Of all the objectionable things that emerged from the presidency of George W. Bush — and it’s a long list, in my opinion — nothing has troubled me more than the issue of torture.
I’m troubled by the fact that it happened at all, of course, that our military and civilian intelligence people drowned and abused and tormented prisoners until (in some cases) they literally lost their minds. But what really disturbs me about this whole thing is how few of my fellow Americans seem to care.
Even now, when it has become blindingly apparent that the torturers were not soldiers who lost control in the heat of battle but were actually acting on orders from the White House itself, when it’s been revealed that the White House had a cadre of lawyers — including, I’m sad to say, a number of guys with connections to my home state — writing memos and briefs to justify decisions the administration knew were legally questionable, even after all that, there are still people who would defend the Bush “interrogation” policies. The news media still can’t bring itself to use the word “torture” on any kind of regular basis, preferring instead Orwellian weasel words that were coined by the freaking Nazis. And many pundits are brazenly parsing whether certain techniques constitute actual torture or merely “harsh treatment.” (Here’s a clue: if we would call it torture when it’s done to one of our people, then it’s freakin’ torture, people!) Hell, some people are trying dodge the legal and moral questions altogether and debate only whether waterboarding actually works, as if efficacy is the only consideration when it comes to this stuff.
You know what, though? It doesn’t matter if it works, not in my book. Because it’s wrong. Because we’re supposed to be better people than those who would destroy us. We used to believe we were. But that appears to have changed in recent years.

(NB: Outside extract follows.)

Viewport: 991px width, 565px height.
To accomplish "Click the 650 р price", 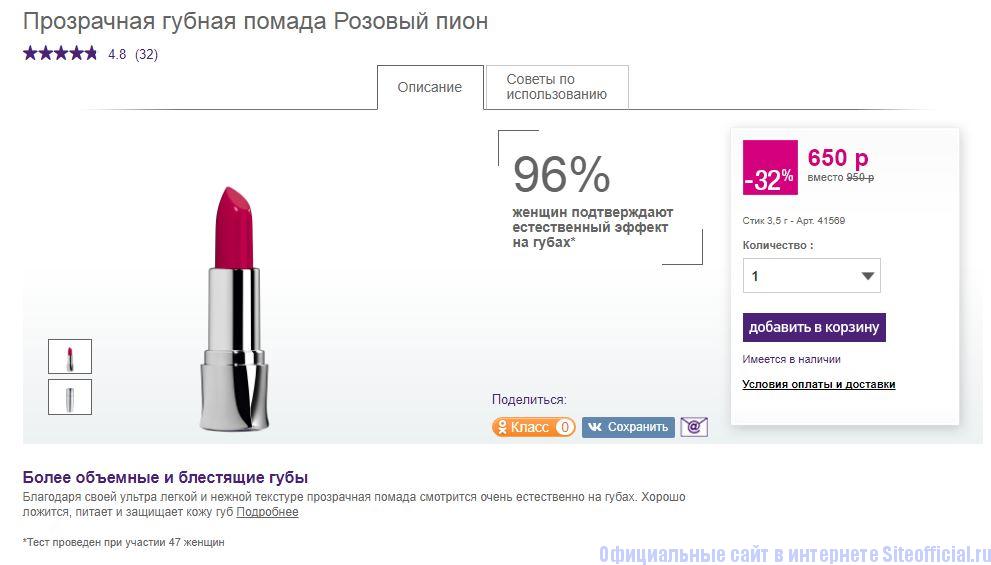I will 838,157.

I like to think — to hope — that this apparent shift is due merely to ignorance, that people simply don’t realize the techniques used in Abu Ghraib and CIA “black sites” were effectively ripped off from the Soviets and the communist Chinese. (I don’t know about you, but I find it immensely unsettling to think our people have done the same things we used to condemn the KGB for.) But honestly, I’m not so sure. In my more cynical moments, I find myself thinking, sadly, that a lot of people out there are perfectly okay with subjecting other people to horrendous inhumanities because they think torturing people somehow avenges 9/11, or because they’re racist, or maybe because they’d rather feel “safe” than accept the risk and effort of living up to our nation’s ideals. Well, maybe those people do feel safer knowing that we’re beating the hell out of people with Arabic-sounding names. Not me, though. Because I worry about what it does to us, to our very souls.
Kevin Drum said essentially the same thing last week, and his words have been echoing in my mind ever since:
I don’t care about the Geneva Conventions or U.S. law. I don’t care about the difference between torture and “harsh treatment.” I don’t care about the difference between uniformed combatants and terrorists. I don’t care whether it “works.” I oppose torture regardless of the current state of the law; I oppose even moderate abuse of helpless detainees; I oppose abuse of criminal suspects and religious heretics as much as I oppose it during wartime; and I oppose it even if it produces useful information.

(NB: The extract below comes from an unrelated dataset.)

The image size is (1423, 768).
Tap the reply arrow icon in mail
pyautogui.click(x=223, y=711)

The whole point of civilization is as much moral advancement as it is physical and technological advancement. But that moral progress comes slowly and very, very tenuously. In the United States alone, it took centuries to decide that slavery was evil, that children shouldn’t be allowed to work 12-hour days on power looms, and that police shouldn’t be allowed to beat confessions out of suspects.
On other things there’s no consensus yet. Like it or not, we still make war, and so does the rest of the world. But at least until recently, there was a consensus that torture is wrong. Full stop. It was the practice of tyrants and barbarians. But like all moral progress, the consensus on torture is tenuous, and the only way to hold on to it — the only way to expand it — is by insisting absolutely and without exception that we not allow ourselves to backslide. Human nature being what it is — savage, vengeful, and tribal — the temptations are just too great. Small exceptions will inevitably grow into big ones, big ones into routine ones, and the progress of centuries is undone in an eyeblink.
The eye is in the midst of blinking, people. What will we see when the lid rises again?